We also estimated the number of false-positive and false-negative detections made by FAST, given our choice of parameters in
Table 1. The estimation was based on a careful visual inspection of waveforms: waveforms had to look like an impulsive earthquake signal on all three components of data at station CCOB to be classified as “true detections,” although FAST used only the EHN channel for detection. In our application, we wanted to only detect earthquakes, so we did not classify similar signals having nonimpulsive waveforms as true detections. FAST returned 12 false-positive detections above the event detection threshold that were visually identified as low-amplitude noise from their 20-s normalized waveforms (fig. S5A). Autocorrelation did not have any false positives because we deliberately set a high detection threshold (CC = 0.818); we could have set a lower detection threshold for autocorrelation to detect more events, but this would also introduce false positives that complicate the automated comparison between FAST and autocorrelation detections. FAST failed to detect 19 uncataloged events (fig. S5B) found by autocorrelation, so these are false negatives. Ten of these 19 detections were missed for the same reason as the three catalog events (fig. S3): autocorrelation matched the initial
P-wave arrivals, but the entire waveforms were dissimilar. FAST missed a total of 22 events (including the three catalog events) that autocorrelation found. But the 25 new events found by FAST and missed by autocorrelation can be interpreted as false negatives for autocorrelation; their CC values ranged from 0.672 to 0.807, so they were below the CC = 0.818 threshold. The overall shapes of the waveform pairs for these 25 events are similar but not precisely aligned in time (fig. S6).

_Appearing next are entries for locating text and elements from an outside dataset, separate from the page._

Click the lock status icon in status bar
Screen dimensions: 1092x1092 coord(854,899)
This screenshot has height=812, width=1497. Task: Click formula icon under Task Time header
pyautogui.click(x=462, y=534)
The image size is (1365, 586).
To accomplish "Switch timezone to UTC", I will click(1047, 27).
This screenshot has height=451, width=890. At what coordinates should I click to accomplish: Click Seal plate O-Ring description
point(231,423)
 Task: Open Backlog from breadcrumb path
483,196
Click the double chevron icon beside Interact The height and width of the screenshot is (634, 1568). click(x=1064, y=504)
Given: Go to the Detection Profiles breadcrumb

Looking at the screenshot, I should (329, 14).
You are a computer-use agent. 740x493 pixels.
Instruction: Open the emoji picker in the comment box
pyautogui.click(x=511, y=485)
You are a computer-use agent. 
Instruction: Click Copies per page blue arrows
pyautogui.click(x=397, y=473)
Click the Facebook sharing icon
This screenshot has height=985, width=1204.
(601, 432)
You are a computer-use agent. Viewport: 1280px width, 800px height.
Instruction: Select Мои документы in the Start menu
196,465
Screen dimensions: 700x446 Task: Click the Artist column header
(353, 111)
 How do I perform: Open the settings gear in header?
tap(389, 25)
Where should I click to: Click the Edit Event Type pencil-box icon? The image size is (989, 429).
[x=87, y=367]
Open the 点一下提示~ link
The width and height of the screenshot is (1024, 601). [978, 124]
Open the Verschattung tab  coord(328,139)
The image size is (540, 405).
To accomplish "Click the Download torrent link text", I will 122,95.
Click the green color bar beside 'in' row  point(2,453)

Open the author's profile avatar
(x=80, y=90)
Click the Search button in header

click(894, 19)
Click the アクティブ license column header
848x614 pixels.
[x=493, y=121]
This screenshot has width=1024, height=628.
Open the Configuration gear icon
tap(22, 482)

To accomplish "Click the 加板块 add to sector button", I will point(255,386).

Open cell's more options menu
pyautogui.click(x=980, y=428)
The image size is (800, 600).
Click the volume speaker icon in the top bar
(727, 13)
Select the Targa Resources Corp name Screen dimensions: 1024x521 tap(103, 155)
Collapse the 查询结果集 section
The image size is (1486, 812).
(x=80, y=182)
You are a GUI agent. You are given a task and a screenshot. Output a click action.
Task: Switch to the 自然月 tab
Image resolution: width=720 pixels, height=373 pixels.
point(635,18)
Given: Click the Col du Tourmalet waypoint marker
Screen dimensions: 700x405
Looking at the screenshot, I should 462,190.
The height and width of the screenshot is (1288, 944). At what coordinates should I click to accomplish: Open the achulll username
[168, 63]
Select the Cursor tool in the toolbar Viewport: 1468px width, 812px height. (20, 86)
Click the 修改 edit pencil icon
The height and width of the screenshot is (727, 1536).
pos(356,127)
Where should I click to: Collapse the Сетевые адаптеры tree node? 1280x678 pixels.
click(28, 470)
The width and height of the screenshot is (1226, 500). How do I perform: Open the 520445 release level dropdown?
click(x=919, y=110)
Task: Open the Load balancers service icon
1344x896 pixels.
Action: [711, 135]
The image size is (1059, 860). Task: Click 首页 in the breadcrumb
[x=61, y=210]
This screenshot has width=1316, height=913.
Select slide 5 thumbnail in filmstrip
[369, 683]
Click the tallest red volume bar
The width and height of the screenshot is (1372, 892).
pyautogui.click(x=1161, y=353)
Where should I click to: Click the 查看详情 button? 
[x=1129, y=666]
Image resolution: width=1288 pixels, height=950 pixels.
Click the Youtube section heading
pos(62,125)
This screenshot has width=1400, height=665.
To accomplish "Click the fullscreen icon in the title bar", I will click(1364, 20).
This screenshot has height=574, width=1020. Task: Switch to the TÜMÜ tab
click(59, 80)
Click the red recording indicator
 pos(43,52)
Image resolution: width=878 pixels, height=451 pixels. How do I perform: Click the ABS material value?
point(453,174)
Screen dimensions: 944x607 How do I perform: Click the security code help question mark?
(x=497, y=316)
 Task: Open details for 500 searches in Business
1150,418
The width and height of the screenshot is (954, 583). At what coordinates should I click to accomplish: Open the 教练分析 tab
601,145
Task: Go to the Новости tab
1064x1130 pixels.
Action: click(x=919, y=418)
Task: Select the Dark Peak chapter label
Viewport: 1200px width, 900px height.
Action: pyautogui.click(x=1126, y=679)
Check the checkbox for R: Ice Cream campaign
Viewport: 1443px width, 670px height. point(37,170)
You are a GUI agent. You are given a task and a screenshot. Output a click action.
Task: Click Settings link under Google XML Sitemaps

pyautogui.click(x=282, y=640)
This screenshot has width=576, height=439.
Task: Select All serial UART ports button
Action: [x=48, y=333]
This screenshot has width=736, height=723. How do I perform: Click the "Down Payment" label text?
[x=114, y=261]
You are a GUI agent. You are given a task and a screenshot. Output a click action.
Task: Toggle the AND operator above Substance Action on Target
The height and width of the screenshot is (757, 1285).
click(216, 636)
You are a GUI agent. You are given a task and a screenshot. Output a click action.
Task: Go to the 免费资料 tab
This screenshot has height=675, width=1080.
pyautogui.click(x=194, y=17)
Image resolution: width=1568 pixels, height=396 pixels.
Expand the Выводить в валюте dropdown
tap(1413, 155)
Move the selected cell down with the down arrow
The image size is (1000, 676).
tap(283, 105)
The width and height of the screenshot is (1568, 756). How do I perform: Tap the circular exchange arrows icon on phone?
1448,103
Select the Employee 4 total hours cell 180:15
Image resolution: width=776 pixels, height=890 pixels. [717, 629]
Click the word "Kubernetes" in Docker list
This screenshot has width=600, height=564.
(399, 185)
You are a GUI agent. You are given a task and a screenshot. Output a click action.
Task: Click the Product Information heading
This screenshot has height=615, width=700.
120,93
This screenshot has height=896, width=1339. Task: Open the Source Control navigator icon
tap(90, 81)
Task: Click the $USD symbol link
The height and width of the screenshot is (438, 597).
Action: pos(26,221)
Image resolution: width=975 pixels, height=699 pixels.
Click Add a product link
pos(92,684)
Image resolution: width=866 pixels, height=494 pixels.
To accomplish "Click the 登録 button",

Finally, we compare the serial runtime performance of FAST against autocorrelation to detect events in 1 week of CCOB.EHN data. Autocorrelation took 9 days and 13 hours to produce a list of earthquake detections, whereas FAST took only 1 hour and 36 min, a 143-fold speedup when processed on an Intel Xeon Processor E5-2620 (2.1-GHz central processing unit). The speedup factor estimate has some uncertainty because neither autocorrelation nor FAST implementations were optimized for the fastest possible runtime. FAST spent 38% of its time in feature extraction, 11% in database generation, and 51% in similarity search. FAST has an enormous advantage over autocorrelation in terms of runtime, and based on the scalability of these two algorithms, we expect this advantage to increase for longer-duration continuous data sets.
Figure S7 illustrates the small number of candidate pairs output from FAST, which contributes to its computational efficiency. It displays a histogram of similar fingerprint pairs (including near-duplicate pairs) on a log scale, binned by FAST similarity. There are
Nfp(
Nfp − 1)/2 ~ 1.8 × 10
11 possible fingerprint pairs, but FAST outputs 978,904 pairs with a similarity of at least the initial threshold of 0.04 (
Table 1), which constitute only 0.0005% of the total number of pairs. After applying the event detection similarity threshold of 0.19 (
Table 1), we retain only 918 pairs. Further postprocessing (Supplementary Materials) returns a list of 101 detections that includes 89 true events and 12 false detections: removing near-duplicate pairs reduced the number of pairs to 105, and removing near-duplicate events reduced the number of detections from 2 × 105 = 210 to 101. Although FAST incurs some runtime overhead by computing fingerprints with feature extraction, it is small compared to the speedup achieved from avoiding unnecessary comparisons.